Material for this task
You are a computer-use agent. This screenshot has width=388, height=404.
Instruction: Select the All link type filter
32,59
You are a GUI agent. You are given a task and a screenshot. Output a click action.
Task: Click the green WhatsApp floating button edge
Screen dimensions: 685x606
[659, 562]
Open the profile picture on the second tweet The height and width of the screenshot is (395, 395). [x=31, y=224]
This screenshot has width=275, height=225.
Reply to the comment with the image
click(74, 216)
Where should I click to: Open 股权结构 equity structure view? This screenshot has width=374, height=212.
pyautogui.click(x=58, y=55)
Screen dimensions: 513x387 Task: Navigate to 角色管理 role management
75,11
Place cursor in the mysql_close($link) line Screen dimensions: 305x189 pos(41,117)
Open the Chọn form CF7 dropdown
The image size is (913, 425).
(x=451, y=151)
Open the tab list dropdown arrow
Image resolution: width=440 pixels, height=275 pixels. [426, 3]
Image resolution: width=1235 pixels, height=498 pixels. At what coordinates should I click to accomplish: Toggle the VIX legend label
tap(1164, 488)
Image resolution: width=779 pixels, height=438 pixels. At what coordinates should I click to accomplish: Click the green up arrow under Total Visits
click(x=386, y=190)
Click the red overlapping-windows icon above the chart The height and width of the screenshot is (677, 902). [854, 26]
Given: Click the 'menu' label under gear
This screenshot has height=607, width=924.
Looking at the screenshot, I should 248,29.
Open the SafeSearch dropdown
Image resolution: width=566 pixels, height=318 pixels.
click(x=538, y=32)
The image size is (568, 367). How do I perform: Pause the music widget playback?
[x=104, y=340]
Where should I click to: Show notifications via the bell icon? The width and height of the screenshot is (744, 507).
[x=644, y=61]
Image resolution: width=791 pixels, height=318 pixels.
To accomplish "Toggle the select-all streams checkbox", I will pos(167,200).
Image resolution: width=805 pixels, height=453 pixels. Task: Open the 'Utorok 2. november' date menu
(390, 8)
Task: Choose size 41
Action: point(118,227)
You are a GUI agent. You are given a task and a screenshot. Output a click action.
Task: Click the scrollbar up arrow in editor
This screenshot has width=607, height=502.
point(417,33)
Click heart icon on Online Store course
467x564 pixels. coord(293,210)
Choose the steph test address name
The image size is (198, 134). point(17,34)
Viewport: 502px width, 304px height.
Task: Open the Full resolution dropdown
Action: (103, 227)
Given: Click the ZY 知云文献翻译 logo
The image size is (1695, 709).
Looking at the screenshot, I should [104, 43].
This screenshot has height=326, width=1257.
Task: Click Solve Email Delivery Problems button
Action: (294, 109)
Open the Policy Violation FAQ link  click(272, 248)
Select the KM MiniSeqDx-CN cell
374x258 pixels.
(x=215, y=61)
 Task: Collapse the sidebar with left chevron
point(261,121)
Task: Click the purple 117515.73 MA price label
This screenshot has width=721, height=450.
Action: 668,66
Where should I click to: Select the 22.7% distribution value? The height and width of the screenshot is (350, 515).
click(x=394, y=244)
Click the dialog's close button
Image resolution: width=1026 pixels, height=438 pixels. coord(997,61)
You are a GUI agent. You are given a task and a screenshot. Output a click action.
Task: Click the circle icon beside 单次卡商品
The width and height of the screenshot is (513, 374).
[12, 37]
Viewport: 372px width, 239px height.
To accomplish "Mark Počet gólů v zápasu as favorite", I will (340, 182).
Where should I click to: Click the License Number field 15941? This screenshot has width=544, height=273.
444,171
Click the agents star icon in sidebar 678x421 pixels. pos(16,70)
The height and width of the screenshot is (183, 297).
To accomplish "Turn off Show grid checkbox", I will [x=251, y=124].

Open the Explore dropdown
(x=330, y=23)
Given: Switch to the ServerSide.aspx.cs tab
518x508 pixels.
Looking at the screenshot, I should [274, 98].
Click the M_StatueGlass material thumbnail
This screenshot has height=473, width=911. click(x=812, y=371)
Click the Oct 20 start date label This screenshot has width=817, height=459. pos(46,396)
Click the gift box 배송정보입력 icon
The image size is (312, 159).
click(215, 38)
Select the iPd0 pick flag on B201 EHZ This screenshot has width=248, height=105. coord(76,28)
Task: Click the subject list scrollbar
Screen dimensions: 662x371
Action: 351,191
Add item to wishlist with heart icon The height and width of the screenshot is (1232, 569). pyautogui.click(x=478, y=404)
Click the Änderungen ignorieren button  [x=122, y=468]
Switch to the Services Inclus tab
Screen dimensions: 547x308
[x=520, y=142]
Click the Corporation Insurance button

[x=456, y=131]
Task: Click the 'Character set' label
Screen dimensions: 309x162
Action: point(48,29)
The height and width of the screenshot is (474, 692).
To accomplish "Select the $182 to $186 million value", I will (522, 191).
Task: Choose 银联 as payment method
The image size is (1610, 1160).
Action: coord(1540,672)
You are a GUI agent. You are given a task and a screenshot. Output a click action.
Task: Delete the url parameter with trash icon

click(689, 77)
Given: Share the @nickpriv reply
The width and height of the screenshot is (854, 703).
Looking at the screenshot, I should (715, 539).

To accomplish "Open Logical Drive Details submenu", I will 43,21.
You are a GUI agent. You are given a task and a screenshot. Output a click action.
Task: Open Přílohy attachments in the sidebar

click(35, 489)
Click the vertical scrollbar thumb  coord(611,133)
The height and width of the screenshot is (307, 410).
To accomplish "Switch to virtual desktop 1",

The problem
All the records above are to be reproduced exactly.

Your solution
You are a computer-use agent. This screenshot has width=388, height=404.
Instruction: Select the All link type filter
32,59
You are a GUI agent. You are given a task and a screenshot. Output a click action.
Task: Click the green WhatsApp floating button edge
Screen dimensions: 685x606
[659, 562]
Open the profile picture on the second tweet The height and width of the screenshot is (395, 395). [x=31, y=224]
This screenshot has width=275, height=225.
Reply to the comment with the image
click(74, 216)
Where should I click to: Open 股权结构 equity structure view? This screenshot has width=374, height=212.
pyautogui.click(x=58, y=55)
Screen dimensions: 513x387 Task: Navigate to 角色管理 role management
75,11
Place cursor in the mysql_close($link) line Screen dimensions: 305x189 pos(41,117)
Open the Chọn form CF7 dropdown
The image size is (913, 425).
(x=451, y=151)
Open the tab list dropdown arrow
Image resolution: width=440 pixels, height=275 pixels. [426, 3]
Image resolution: width=1235 pixels, height=498 pixels. At what coordinates should I click to accomplish: Toggle the VIX legend label
tap(1164, 488)
Image resolution: width=779 pixels, height=438 pixels. At what coordinates should I click to accomplish: Click the green up arrow under Total Visits
click(x=386, y=190)
Click the red overlapping-windows icon above the chart The height and width of the screenshot is (677, 902). [854, 26]
Given: Click the 'menu' label under gear
This screenshot has height=607, width=924.
Looking at the screenshot, I should 248,29.
Open the SafeSearch dropdown
Image resolution: width=566 pixels, height=318 pixels.
click(x=538, y=32)
The image size is (568, 367). How do I perform: Pause the music widget playback?
[x=104, y=340]
Where should I click to: Show notifications via the bell icon? The width and height of the screenshot is (744, 507).
[x=644, y=61]
Image resolution: width=791 pixels, height=318 pixels.
To accomplish "Toggle the select-all streams checkbox", I will pos(167,200).
Image resolution: width=805 pixels, height=453 pixels. Task: Open the 'Utorok 2. november' date menu
(390, 8)
Task: Choose size 41
Action: point(118,227)
You are a GUI agent. You are given a task and a screenshot. Output a click action.
Task: Click the scrollbar up arrow in editor
This screenshot has width=607, height=502.
point(417,33)
Click heart icon on Online Store course
467x564 pixels. coord(293,210)
Choose the steph test address name
The image size is (198, 134). point(17,34)
Viewport: 502px width, 304px height.
Task: Open the Full resolution dropdown
Action: (103, 227)
Given: Click the ZY 知云文献翻译 logo
The image size is (1695, 709).
Looking at the screenshot, I should [104, 43].
This screenshot has height=326, width=1257.
Task: Click Solve Email Delivery Problems button
Action: (294, 109)
Open the Policy Violation FAQ link  click(272, 248)
Select the KM MiniSeqDx-CN cell
374x258 pixels.
(x=215, y=61)
 Task: Collapse the sidebar with left chevron
point(261,121)
Task: Click the purple 117515.73 MA price label
This screenshot has width=721, height=450.
Action: 668,66
Where should I click to: Select the 22.7% distribution value? The height and width of the screenshot is (350, 515).
click(x=394, y=244)
Click the dialog's close button
Image resolution: width=1026 pixels, height=438 pixels. coord(997,61)
You are a GUI agent. You are given a task and a screenshot. Output a click action.
Task: Click the circle icon beside 单次卡商品
The width and height of the screenshot is (513, 374).
[12, 37]
Viewport: 372px width, 239px height.
To accomplish "Mark Počet gólů v zápasu as favorite", I will (340, 182).
Where should I click to: Click the License Number field 15941? This screenshot has width=544, height=273.
444,171
Click the agents star icon in sidebar 678x421 pixels. pos(16,70)
The height and width of the screenshot is (183, 297).
To accomplish "Turn off Show grid checkbox", I will [x=251, y=124].

Open the Explore dropdown
(x=330, y=23)
Given: Switch to the ServerSide.aspx.cs tab
518x508 pixels.
Looking at the screenshot, I should [274, 98].
Click the M_StatueGlass material thumbnail
This screenshot has height=473, width=911. click(x=812, y=371)
Click the Oct 20 start date label This screenshot has width=817, height=459. pos(46,396)
Click the gift box 배송정보입력 icon
The image size is (312, 159).
click(215, 38)
Select the iPd0 pick flag on B201 EHZ This screenshot has width=248, height=105. coord(76,28)
Task: Click the subject list scrollbar
Screen dimensions: 662x371
Action: 351,191
Add item to wishlist with heart icon The height and width of the screenshot is (1232, 569). pyautogui.click(x=478, y=404)
Click the Änderungen ignorieren button  [x=122, y=468]
Switch to the Services Inclus tab
Screen dimensions: 547x308
[x=520, y=142]
Click the Corporation Insurance button

[x=456, y=131]
Task: Click the 'Character set' label
Screen dimensions: 309x162
Action: point(48,29)
The height and width of the screenshot is (474, 692).
To accomplish "Select the $182 to $186 million value", I will (522, 191).
Task: Choose 银联 as payment method
The image size is (1610, 1160).
Action: coord(1540,672)
You are a GUI agent. You are given a task and a screenshot. Output a click action.
Task: Delete the url parameter with trash icon

click(689, 77)
Given: Share the @nickpriv reply
The width and height of the screenshot is (854, 703).
Looking at the screenshot, I should (715, 539).

To accomplish "Open Logical Drive Details submenu", I will 43,21.
You are a GUI agent. You are given a task and a screenshot. Output a click action.
Task: Open Přílohy attachments in the sidebar

click(35, 489)
Click the vertical scrollbar thumb  coord(611,133)
The height and width of the screenshot is (307, 410).
To accomplish "Switch to virtual desktop 1",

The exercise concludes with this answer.